Une médecin spécialiste du VIH est devenue la première thaïlandaise à se voir décerner le prix décerné par l'Organisation mondiale de la Santé, que l’OMS appelle « Champions de la santé publique », pour la région de l'Asie du Sud-Est.
L'OMS a reçu 102 candidatures et un comité a sélectionné les trois lauréats en fonction de leur impact sur la santé publique, de leur capacité d'innovation, de leur potentiel de développement à grande échelle de ces innovations, de la pérennité de leurs actions et de leur contribution à l'équité en matière de santé. Il ne s’agit que de la deuxième édition de ce prix.
Éliminer le VIH : un but ultime
Le Dr Nittaya Phanuphak est directrice exécutive de l'Institut thaïlandais de recherche et d'innovation sur le VIH (IHRI). Elle a été distinguée pour plus de 25 années de travail visant à faire progresser la prévention contre le VIH, la recherche clinique et la prestation de soins de santé.

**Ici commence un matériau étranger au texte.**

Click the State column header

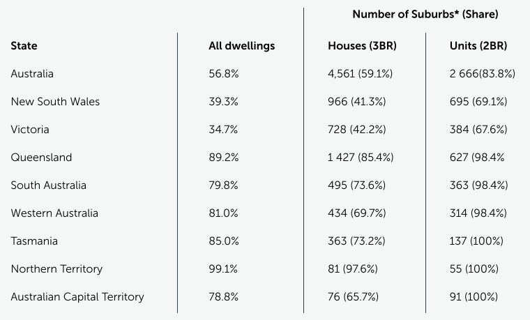(24, 46)
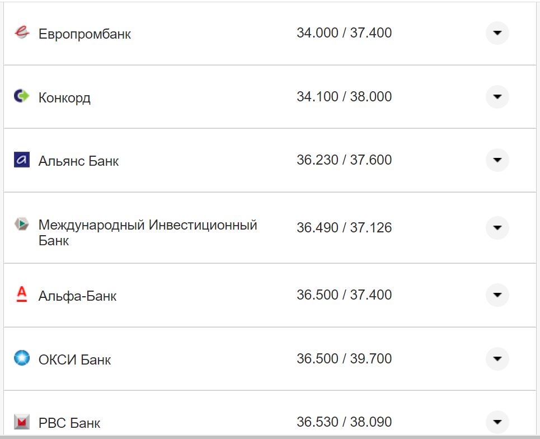Expand the ОКСИ Банк row details

[497, 358]
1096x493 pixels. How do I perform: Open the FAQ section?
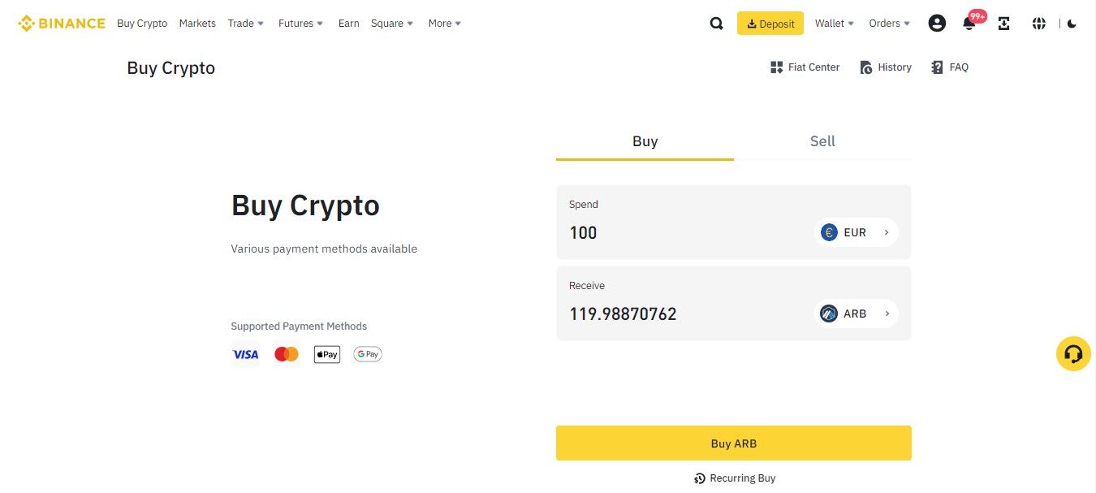(x=949, y=67)
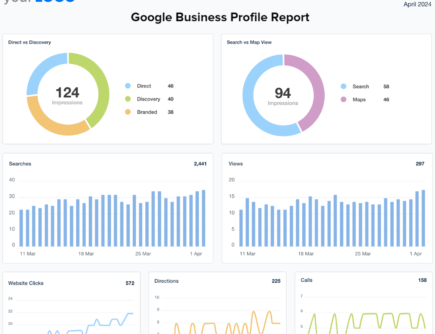Image resolution: width=435 pixels, height=334 pixels.
Task: Click the Views total value 297
Action: tap(420, 164)
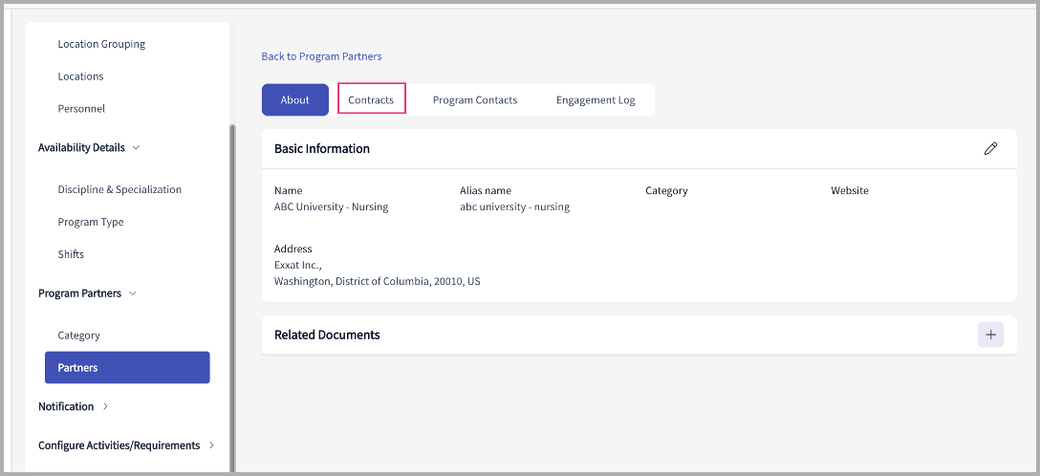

La concernant, le jury a notamment retenu la mise au point de modèles de services innovants et équitables, notamment le programme « Princess PrEP » et le centre de santé communautaire Tangerine, à Bangkok, première clinique de la région Asie-Pacifique gérée par des personnes transgenres.
Son travail aurait contribué à façonner les politiques nationales de la Thaïlande en matière de lutte contre le VIH, ainsi que certaines orientations régionales et mondiales. Il aurait également permis d'élargir l'accès à la prévention et au traitement du VIH pour les populations clés et démontré le rôle des approches communautaires. L'élimination du VIH en tant que menace pour la santé publique est son but ultime.